Infrastructure as Code is setting up software infrastructure entirely through version controller code. Infrastructure as Code (IaC) enables developers to create a consistent and repeatable infrastructure where each change can be reviewed and versioned through version control systems. (Github, Gitlab, etc.)
Multiple offerings provide Infrastructure as Code (IaC):

Terraform Link to heading

  • Terraform is the leading choice for setting up Infrastructure as Code (IaC).
  • Terraform is open source software (OSS) which Hashicorp maintains.
  • Terraform uses HCL (Hashicorp Configuration Language), a declarative language for setting up infrastructure. It is also used for configuring other tools like Hashicorp’s Packer, which is used to create VM images and Hashicorp’s Nomad which is used for container orchestration.
  • Terraform has providers for all major cloud offerings (AWS, GCP, Azure). Terraform also has providers for tools like Helm, Kubernetes, etc.
  • Terraform allows developers to write their providers in Golang for provisioning infrastructure.

Pulumi Link to heading

  • Pulumi is another offering for setting up Infrastructure as Code (IaC).
  • Pulumi is open source software (OSS) maintained by the Pulumi team.
  • Pulumi allows you to write IaC in the programming language of your choice (Typescript, Golang, Python, Java, C#, YAML).
  • Since Pulumi is programmatic, it allows more flexibility for setting infrastructure provisioning automation and testability.

Other tools, like Ansible, Chef, Puppet, etc., can also be used to provision infrastructure, but they are not strictly IaC. These tools are better with platform orchestration and configuration management.

Best practices Link to heading

Everything IaC or nothing IaC Link to heading

Once you migrate to using IaC, ensure all your infrastructure is provisioned and managed through IaC. There should be no manual infrastructure provisioning.
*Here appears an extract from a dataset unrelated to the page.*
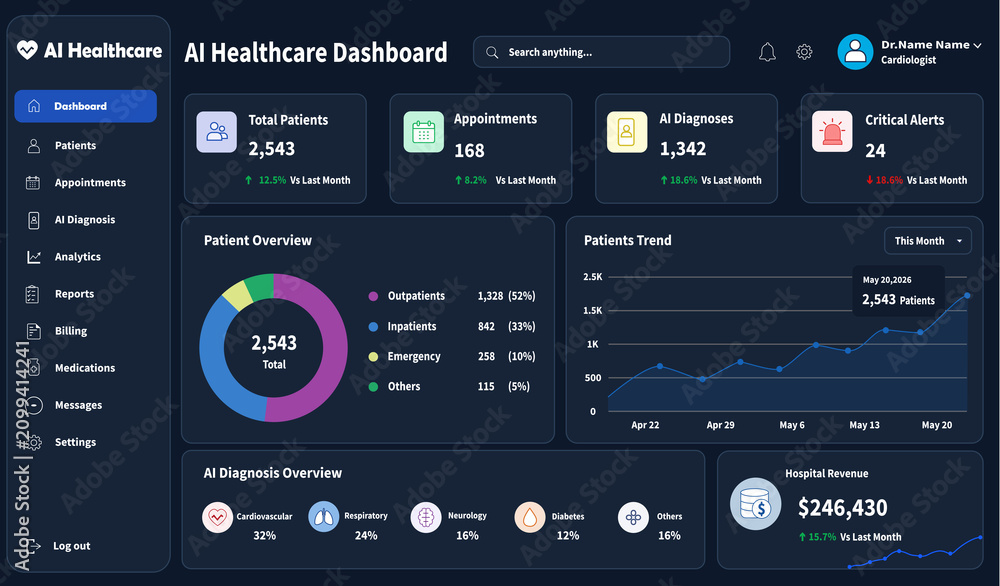This screenshot has width=1000, height=586.
Task: Click the Total Patients people icon
Action: pos(217,132)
Manual infrastructure provisioning and changes can lead to the following problems:

  1. The state of your IaC providing can get messed up. You would have to manually update the state by importing the changes, and errors start to pile up every time changes in infrastructure are planned and applied.
  2. Manual changes defeat the purpose of IaC. IaC is intended to ensure all changes are version-controlled and peer-reviewed before they are applied. Manual changes are the complete opposite of the IaC ideology.

Do not take it too far Link to heading

IaC offerings like Terraform and Pulumi are mature enough to go beyond just provisioning and managing your infrastructure. IaC offerings can manage your platform, like setting up your Kubernetes platform, and can even install and manage your Helm charts. It must be remembered that platforms and applications are much more prone to changes than your infrastructure, i.e., the state of your workspaces can be different based on environments or regions.
Managing platforms and applications through IaC removes the consistency and repeatability of IaC, i.e., it makes it difficult to spin up the same infrastructure using the same IaC configuration.

Modularized Link to heading

Abstracting your IaC configurations in modules helps spin up new infrastructure on demand. Modules also help to roll out recent changes to all infrastructure workspaces in a controlled manner.

Documentation is key Link to heading

Inline documentation for references to the providers’ documentation and explanations for why the resources are configured the way they are, improves readability exponentially. Furthermore, having documentation of the scope of the created workspaces and modules can also help developers understand on a high level how the overall infrastructure is set up.

CI/CD Link to heading

A good IaC setup is always accompanied by a CI pipeline validating and testing. It ensures the Code is well formatted and a CD pipeline that applies the changes to the workspace’s main branch after each merge.